(Stored items)
[Start of section]
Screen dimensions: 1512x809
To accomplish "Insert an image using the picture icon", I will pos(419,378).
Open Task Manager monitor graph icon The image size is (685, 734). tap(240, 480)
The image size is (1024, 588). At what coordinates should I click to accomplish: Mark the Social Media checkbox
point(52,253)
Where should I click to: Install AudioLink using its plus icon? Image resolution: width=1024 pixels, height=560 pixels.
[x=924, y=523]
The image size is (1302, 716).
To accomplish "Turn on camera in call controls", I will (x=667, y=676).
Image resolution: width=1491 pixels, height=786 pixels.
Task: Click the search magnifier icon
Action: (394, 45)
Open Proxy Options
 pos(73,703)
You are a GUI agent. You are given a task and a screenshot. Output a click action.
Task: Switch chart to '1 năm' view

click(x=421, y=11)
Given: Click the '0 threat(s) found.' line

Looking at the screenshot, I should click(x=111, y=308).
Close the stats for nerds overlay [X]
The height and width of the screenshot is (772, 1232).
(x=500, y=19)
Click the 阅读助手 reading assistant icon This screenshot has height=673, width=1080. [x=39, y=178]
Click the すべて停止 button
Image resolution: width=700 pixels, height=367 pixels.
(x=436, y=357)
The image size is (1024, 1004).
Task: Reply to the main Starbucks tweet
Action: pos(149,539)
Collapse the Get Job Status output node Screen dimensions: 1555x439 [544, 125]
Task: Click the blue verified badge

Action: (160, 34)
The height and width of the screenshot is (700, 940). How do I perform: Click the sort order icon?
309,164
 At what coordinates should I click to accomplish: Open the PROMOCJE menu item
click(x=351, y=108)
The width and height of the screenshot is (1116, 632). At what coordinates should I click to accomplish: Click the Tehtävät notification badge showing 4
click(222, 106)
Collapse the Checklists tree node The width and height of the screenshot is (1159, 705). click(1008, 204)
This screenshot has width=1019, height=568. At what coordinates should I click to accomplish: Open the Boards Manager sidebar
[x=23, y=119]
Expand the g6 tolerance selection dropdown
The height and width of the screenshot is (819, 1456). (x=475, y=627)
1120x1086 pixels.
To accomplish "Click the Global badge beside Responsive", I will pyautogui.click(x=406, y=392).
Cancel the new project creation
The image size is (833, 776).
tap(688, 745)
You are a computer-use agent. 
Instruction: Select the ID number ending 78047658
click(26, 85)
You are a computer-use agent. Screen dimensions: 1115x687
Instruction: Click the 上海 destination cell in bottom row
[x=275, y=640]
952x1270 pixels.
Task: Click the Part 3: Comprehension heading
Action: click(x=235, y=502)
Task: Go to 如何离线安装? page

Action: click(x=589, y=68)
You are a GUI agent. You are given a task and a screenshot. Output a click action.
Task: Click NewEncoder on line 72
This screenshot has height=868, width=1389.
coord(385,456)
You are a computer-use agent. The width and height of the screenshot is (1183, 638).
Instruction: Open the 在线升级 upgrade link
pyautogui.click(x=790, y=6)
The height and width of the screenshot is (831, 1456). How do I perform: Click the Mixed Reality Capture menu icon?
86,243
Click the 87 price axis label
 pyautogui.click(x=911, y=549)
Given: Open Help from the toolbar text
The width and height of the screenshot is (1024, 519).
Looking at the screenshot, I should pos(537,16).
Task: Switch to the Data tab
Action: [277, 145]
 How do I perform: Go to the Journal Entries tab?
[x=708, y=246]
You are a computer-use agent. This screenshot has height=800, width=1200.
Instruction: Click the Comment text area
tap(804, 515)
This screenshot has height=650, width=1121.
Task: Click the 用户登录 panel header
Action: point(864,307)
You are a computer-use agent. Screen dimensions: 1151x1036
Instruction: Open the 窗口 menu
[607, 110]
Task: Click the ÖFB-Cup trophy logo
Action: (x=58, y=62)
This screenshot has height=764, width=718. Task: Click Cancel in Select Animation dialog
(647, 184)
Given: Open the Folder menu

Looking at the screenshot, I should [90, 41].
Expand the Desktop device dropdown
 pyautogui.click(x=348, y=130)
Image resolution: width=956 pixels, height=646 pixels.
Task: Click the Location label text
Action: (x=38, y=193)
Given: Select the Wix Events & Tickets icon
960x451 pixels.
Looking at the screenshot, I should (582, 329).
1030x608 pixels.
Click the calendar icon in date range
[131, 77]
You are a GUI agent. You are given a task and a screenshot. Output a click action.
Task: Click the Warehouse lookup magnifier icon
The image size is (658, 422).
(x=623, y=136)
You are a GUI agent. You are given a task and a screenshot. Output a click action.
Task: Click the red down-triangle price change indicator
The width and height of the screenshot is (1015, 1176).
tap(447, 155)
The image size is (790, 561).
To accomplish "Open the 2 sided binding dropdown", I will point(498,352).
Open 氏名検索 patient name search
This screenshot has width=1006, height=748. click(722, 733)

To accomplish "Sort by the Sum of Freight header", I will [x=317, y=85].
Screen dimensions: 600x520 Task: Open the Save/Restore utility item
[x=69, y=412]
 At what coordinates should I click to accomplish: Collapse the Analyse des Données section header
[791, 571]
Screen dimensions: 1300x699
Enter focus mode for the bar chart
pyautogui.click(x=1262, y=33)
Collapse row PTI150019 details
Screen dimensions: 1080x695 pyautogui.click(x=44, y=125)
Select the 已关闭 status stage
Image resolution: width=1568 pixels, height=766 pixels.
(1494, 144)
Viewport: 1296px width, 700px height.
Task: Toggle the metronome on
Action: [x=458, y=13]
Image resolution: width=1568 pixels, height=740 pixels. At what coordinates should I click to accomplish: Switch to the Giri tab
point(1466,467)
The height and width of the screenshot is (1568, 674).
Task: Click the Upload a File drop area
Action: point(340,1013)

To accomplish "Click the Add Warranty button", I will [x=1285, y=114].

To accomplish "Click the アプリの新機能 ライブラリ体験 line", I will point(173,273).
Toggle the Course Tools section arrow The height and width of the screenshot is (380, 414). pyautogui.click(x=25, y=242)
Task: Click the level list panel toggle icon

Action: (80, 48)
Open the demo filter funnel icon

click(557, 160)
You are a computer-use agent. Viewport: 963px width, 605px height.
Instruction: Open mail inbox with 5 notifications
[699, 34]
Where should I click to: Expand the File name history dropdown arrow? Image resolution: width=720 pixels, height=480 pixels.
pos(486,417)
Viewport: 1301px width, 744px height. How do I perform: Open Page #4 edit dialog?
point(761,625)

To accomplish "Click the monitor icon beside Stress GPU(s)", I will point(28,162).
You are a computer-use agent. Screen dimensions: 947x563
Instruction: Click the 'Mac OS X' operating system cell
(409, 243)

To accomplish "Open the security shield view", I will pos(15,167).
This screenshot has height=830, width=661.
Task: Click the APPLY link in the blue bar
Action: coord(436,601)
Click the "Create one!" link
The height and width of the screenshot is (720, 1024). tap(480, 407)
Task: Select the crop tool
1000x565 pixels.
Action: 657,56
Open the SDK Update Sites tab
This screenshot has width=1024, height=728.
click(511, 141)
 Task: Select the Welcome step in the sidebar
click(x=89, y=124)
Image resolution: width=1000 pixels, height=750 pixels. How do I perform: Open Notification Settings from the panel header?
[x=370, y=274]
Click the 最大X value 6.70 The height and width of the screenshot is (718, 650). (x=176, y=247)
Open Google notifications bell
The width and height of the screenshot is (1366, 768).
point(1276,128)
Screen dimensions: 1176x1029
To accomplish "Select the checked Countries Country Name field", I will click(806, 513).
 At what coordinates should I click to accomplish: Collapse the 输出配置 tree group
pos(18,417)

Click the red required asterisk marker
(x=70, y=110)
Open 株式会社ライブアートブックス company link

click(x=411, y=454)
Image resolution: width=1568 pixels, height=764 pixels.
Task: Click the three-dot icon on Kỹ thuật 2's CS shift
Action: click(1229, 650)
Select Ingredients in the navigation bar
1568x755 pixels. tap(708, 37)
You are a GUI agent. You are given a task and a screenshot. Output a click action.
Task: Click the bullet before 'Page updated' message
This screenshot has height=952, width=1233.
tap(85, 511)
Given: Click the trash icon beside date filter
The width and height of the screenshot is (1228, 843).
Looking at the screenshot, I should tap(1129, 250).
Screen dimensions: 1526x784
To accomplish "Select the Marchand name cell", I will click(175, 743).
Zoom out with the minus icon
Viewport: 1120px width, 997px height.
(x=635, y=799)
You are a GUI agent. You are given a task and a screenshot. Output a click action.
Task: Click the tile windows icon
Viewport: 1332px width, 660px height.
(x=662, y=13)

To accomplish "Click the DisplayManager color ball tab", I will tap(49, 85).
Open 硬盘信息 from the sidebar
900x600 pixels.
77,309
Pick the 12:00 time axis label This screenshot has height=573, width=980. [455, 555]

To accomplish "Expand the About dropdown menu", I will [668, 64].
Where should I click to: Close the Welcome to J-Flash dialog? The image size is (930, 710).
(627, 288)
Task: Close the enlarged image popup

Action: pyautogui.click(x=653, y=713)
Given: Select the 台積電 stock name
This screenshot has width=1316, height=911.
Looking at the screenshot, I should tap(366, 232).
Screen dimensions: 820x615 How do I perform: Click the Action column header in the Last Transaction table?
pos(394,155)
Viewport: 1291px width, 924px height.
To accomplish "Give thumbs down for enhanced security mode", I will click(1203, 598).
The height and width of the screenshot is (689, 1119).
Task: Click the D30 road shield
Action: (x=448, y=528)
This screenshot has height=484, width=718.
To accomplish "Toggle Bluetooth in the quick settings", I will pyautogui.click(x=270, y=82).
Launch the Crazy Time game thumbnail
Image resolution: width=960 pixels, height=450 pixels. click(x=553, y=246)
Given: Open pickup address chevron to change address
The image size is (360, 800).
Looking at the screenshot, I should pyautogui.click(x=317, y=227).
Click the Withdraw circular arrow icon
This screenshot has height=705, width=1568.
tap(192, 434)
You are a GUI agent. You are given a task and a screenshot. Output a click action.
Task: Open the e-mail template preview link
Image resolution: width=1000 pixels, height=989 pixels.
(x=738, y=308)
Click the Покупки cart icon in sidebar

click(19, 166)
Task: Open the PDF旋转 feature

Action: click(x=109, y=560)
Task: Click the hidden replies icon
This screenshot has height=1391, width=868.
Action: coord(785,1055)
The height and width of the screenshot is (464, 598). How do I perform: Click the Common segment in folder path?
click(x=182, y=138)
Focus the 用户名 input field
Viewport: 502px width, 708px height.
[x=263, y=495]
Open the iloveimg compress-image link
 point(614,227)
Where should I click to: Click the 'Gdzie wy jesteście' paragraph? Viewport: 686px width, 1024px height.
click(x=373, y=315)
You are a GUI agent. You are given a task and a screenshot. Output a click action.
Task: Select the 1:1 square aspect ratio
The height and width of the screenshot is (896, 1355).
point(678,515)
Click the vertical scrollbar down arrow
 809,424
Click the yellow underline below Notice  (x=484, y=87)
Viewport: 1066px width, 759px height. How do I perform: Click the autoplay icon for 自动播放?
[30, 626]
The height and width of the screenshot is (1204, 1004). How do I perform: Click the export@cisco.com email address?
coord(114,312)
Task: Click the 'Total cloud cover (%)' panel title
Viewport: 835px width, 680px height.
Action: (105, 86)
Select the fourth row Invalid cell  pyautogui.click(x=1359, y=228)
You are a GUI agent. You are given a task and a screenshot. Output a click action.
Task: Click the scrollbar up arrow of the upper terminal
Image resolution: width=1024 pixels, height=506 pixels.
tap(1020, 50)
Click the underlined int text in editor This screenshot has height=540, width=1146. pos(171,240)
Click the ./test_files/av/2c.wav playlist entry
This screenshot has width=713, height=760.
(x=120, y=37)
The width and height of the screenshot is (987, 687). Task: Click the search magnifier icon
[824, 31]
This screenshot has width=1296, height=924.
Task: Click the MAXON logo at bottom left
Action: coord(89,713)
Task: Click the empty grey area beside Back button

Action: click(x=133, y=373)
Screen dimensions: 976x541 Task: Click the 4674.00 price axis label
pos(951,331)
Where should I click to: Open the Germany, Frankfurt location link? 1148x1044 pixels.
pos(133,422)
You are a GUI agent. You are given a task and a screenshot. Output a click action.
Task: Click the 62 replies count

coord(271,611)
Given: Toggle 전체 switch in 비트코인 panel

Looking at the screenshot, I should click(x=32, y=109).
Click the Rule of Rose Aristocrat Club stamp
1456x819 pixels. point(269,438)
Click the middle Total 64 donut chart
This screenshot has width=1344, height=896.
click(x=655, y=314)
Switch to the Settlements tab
[End of section]
Directions | Repeat verbatim the opening run of entries, ending with the line that contains "Open Task Manager".

Task output |
Screen dimensions: 1512x809
To accomplish "Insert an image using the picture icon", I will pos(419,378).
Open Task Manager monitor graph icon The image size is (685, 734). tap(240, 480)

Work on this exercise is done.